Die seither vergangenen Jahrzehnte waren für die Minderheiten, die in den Jahren nach der Revolution einen Eindruck von Befreiung bekamen ein Albtraum nationaler Unterdrückung. Der Stalinismus und jetzt der Kapitalismus bedeuten die brutale Unterdrückung nationaler Minderheiten in der Region. Die völlige Unfähigkeit des Kapitalismus des 21. Jahrhunderts, die nationale Frage zu lösen wird dazu führen, dass eine neue Generation das wahre Erbe der Bolschewiki wieder entdeckt.

Hannah Sell ist stellvertretende Generalsekretärin der Socialist Party in England und Wales und Mitglied im Internationalen Sekretariat des Komitees für eine Arbeiterinternationale.

Die Bolschewiki und islamische Frauen

Die Shenodtel – die Abteilung der Arbeiterinnen und Bäuerinnen – führte eine Kampagne, um in der ganzen sowjetischen Welt die unterdrückten Bäuerinnen zu erreichen, oft unter großen persönlichen Risiken. In Zentralasien organisierten Shenodtel-Aktivistinnen „Rote Yertas“ (Zelte) wo den Frauen aus der Umgebung Ausbildungen in verschiedenen Handwerken, Alphabetisierungskurse, politische Bildung usw. angeboten wurden.
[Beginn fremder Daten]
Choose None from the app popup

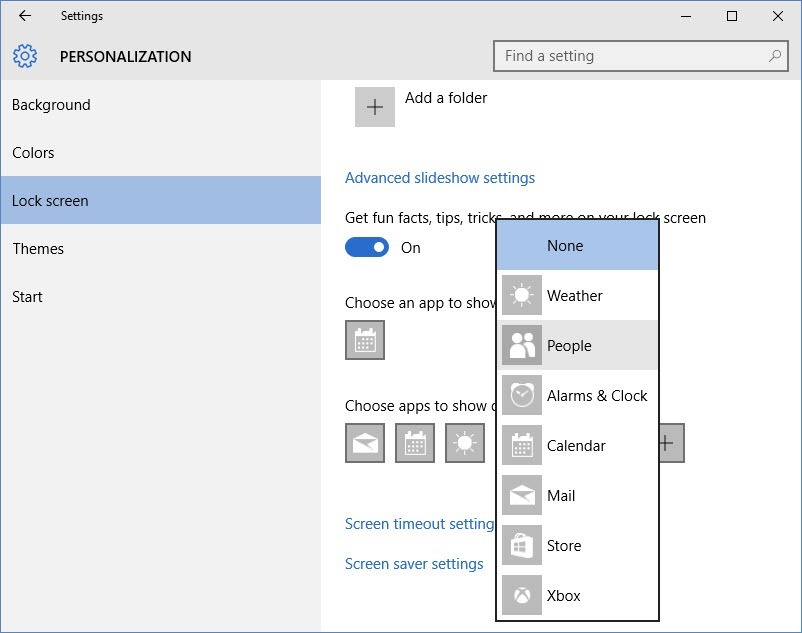[x=565, y=245]
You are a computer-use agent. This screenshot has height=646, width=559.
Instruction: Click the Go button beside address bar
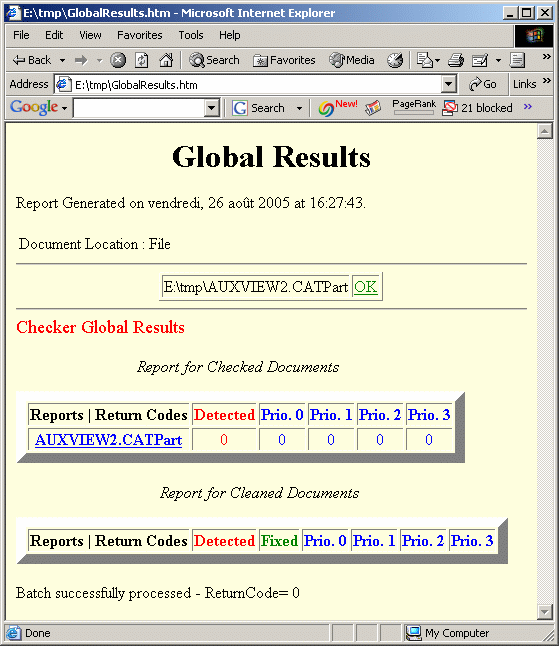(482, 84)
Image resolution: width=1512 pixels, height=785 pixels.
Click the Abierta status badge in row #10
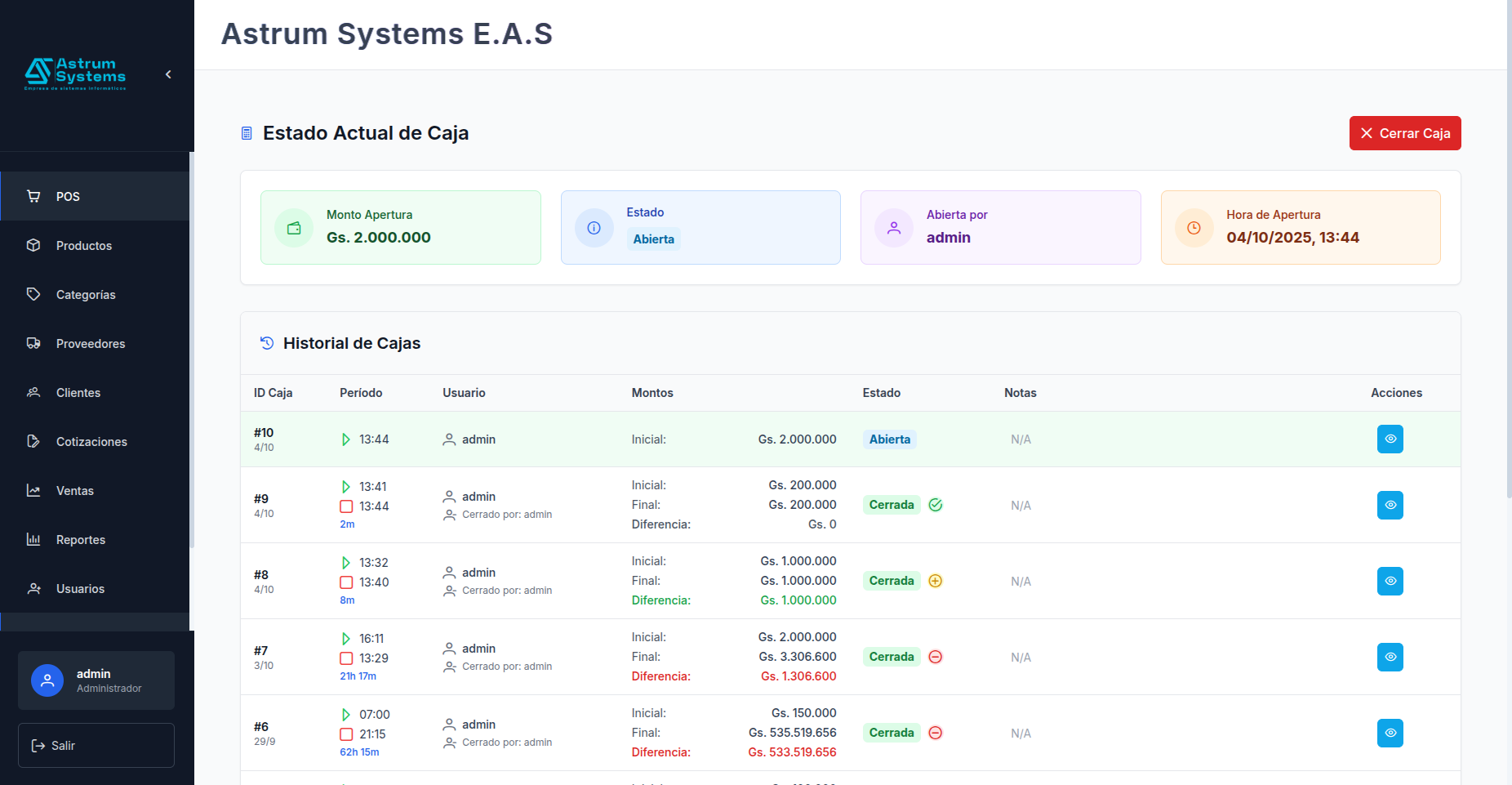889,439
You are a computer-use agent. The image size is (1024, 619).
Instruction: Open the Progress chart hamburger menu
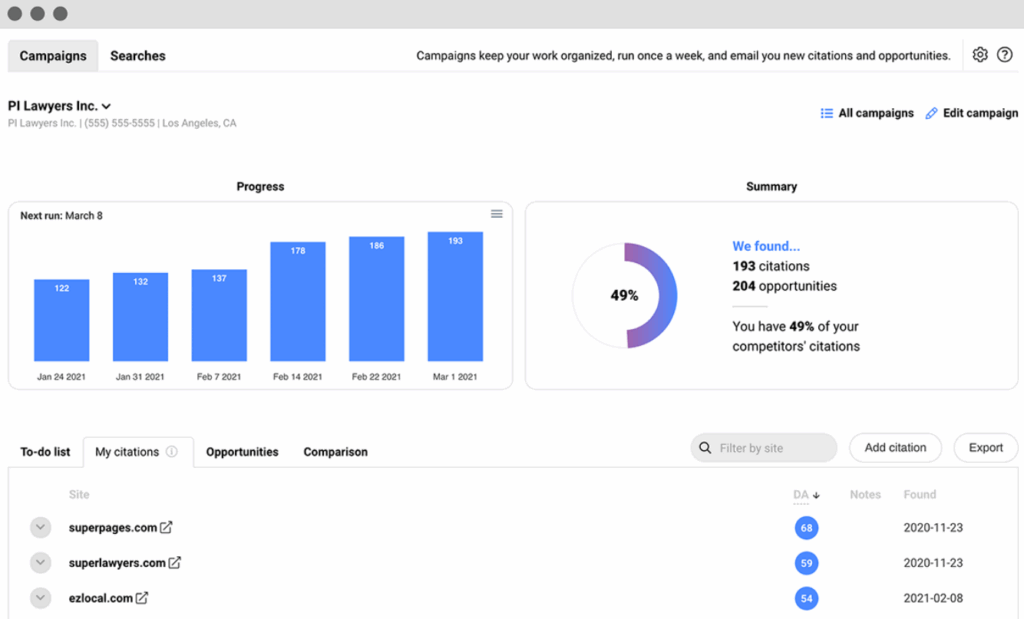pyautogui.click(x=496, y=214)
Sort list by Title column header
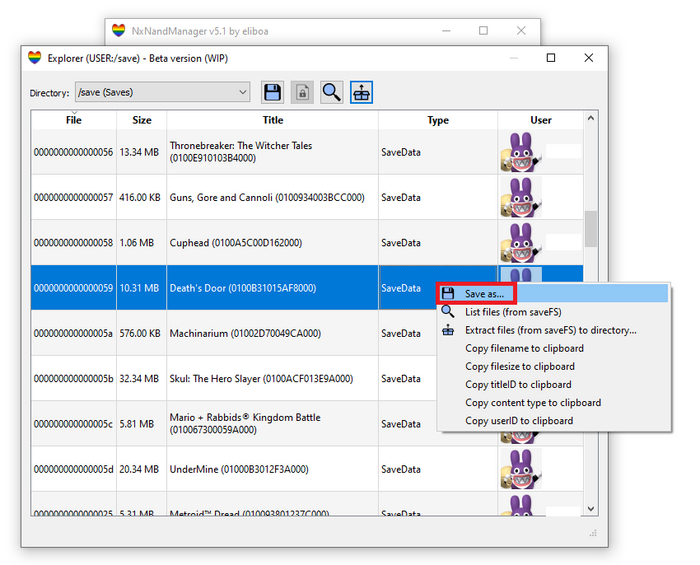 point(272,120)
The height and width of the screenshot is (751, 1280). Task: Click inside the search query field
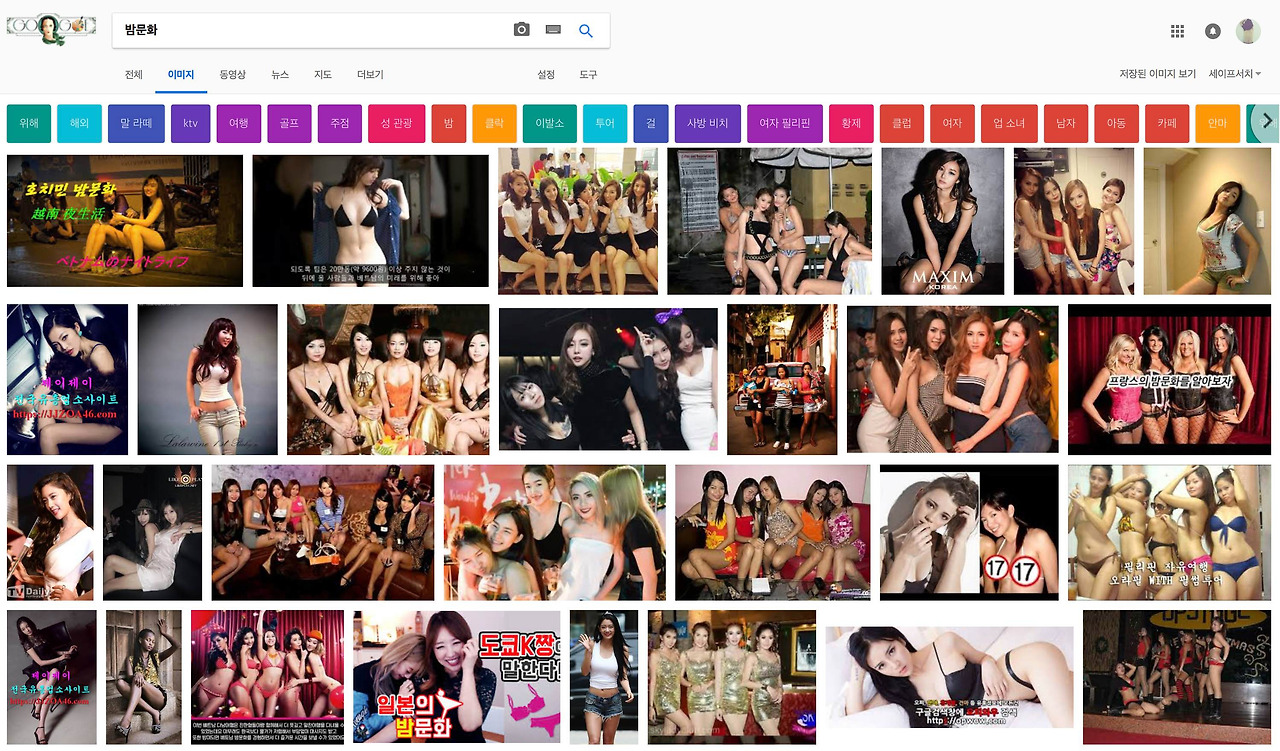(300, 29)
Diese Taktik konnte nicht zum vollen Erfolg führen, während die Revolution isoliert blieb. Letztlich war die Revolution weder in den muslimischen Gebieten noch im Rest der Sowjetunion in der Lage, die wirtschaftlichen und kulturellen Voraussetzungen für die Befreiung der Frauen zu schaffen. Trotzki beschreibt wie die neue Gesellschaft plante, kostenlose, hochwertige „Geburtshäuser, Krippen, Kindergärten, Schulen, Gemeinschaftsküchen, Gemeinschaftswäschereien, Erste-Hilfe-Stationen, Krankenhäuser, Sanatorien, Sportvereine, Kinos…“ zu schaffen um „der Frau, und damit auch dem Ehepaar, wirkliche Befreiung aus den tausendjährigen Fesseln“ zu bringen.
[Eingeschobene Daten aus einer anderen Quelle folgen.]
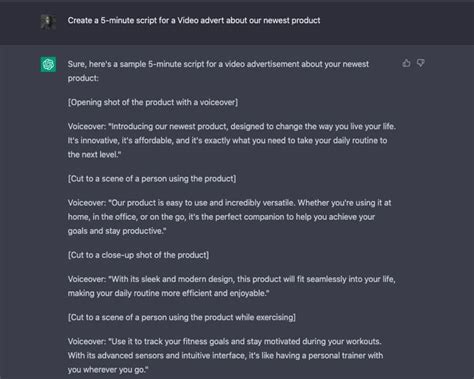Click the "using the product while exercising" direction

[182, 317]
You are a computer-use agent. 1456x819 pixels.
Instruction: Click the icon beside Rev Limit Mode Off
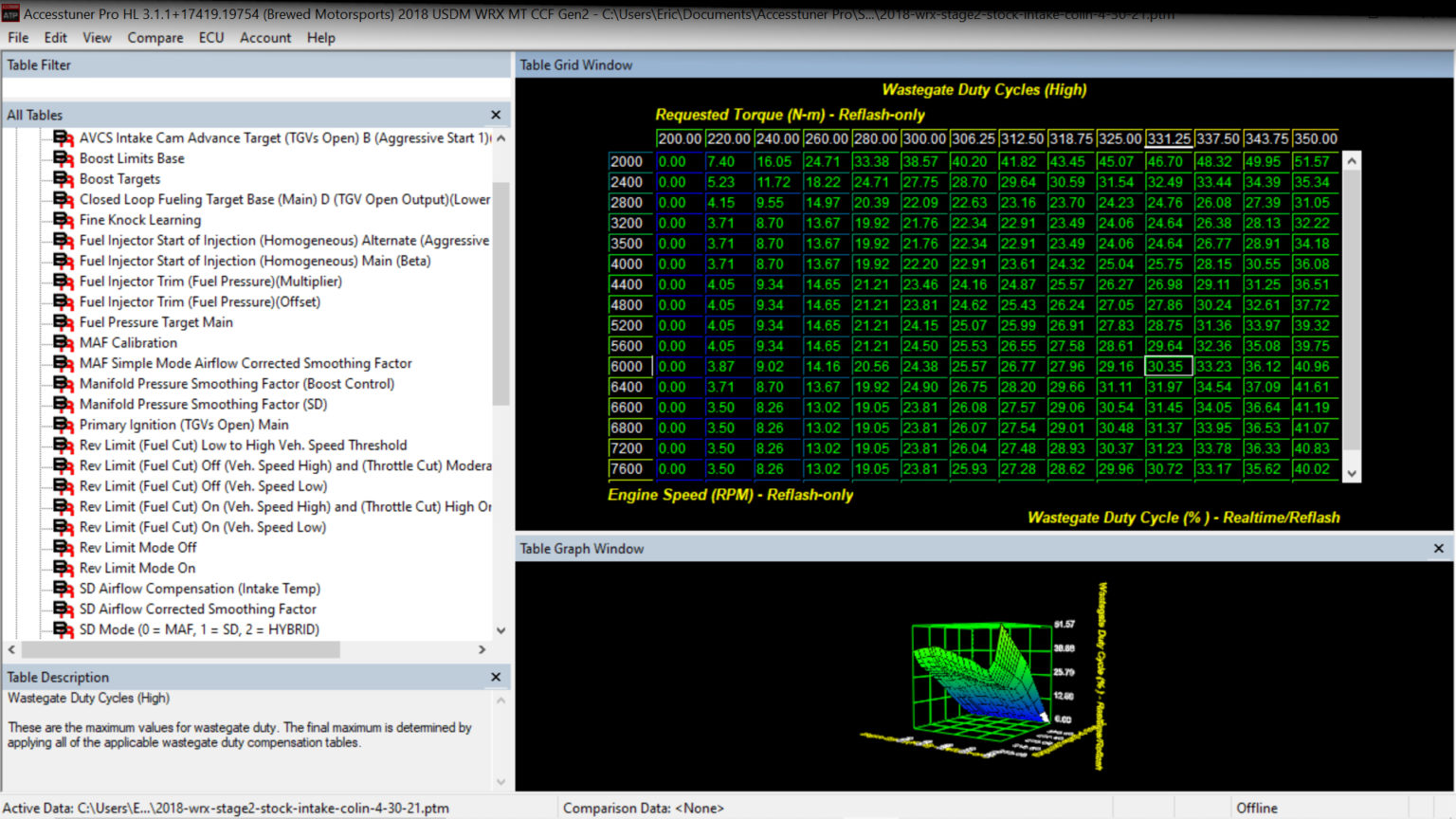click(63, 548)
Aber er erklärt weiter: „Es ist nicht gelungen, die alte Familie im Sturm zu nehmen. Nicht weil es an gutem Willen gefehlt hätte. Auch nicht weil die Familie so fest in den Herzen verwurzelt ist. Im Gegenteil, nach einer kurzen Periode des Misstrauens zum Staat, zu seinen Krippen, Kindergärten und ähnlichen Einrichtungen wussten die Arbeiterinnen und nach ihnen auch die fortgeschrittenen Bäuerinnen die unermesslichen Vorzüge der kollektiven Kinderpflege wie der Vergesellschaftung der gesamten Familienwirtschaft wohl zu schätzen. Leider erwies sich die Gesellschaft als zu arm und zu unkultiviert. Die realen Mittel des Staates entsprachen nicht den Plänen und Absichten der Kommunistischen Partei. Man kann die Familie nicht ‘abschaffen’, man muss sie durch etwas ersetzen. Auf der Grundlage der ‘verallgemeinerten Not’ ist eine wirkliche Befreiung der Frau nicht zu verwirklichen. Die Erfahrung veranschaulichte bald diese bittere Wahrheit, die Marx 80 Jahre zuvor formuliert hatte.“ (aus: Die verratene Revolution, 1936)
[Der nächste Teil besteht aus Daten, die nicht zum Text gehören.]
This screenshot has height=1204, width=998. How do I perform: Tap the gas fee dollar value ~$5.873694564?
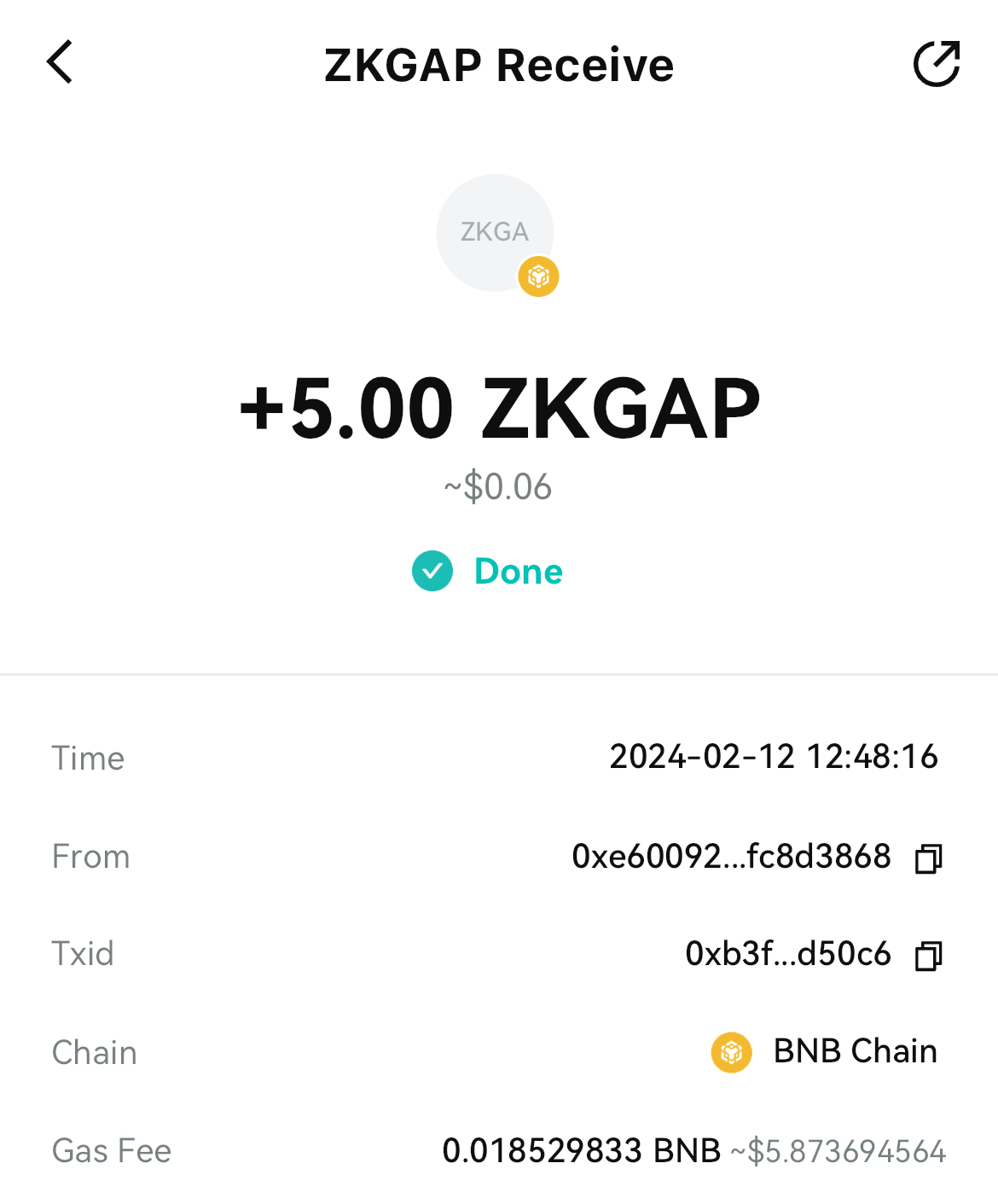click(x=838, y=1152)
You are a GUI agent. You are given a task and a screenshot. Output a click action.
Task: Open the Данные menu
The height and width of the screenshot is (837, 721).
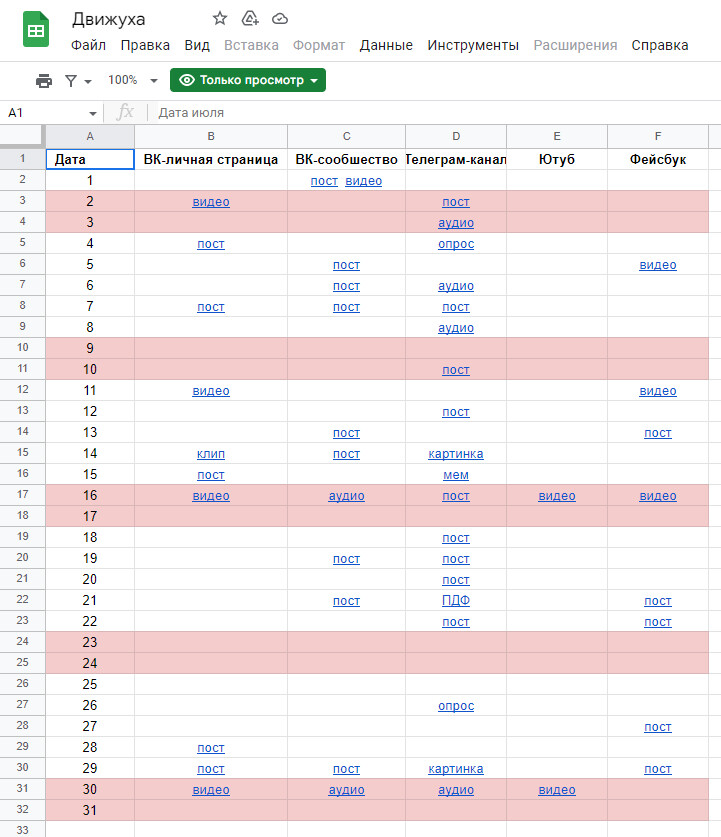click(386, 45)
Die „verallgemeinerte Not“ war in Zentralasien besonders akut. Das bedeutete in der Praxis, dass Frauen die aus der Unterdrückung durch ihre Familie ausbrachen vor dem Hungertod standen, weil sie keine andere Möglichkeit hatten, materielle Unterstützung zu bekommen. Selbst wenn es wirtschaftlich möglich gewesen wäre, Frauen von der Hausarbeit zu entlasten und ihnen eine unabhängige wirtschaftliche Existenz zu ermöglichen, wäre der neue Arbeiterstaat zweifellos auf Widerstände getroffen, besonders in den wirtschaftlich rückständigen Gebieten, wo es noch keine Arbeiterklasse gab. Aber im Lauf der Zeit hätte auf Basis der gegebenen Mittel die überwältigende Mehrheit die Vorteile der Befreiung der Frauen verstanden.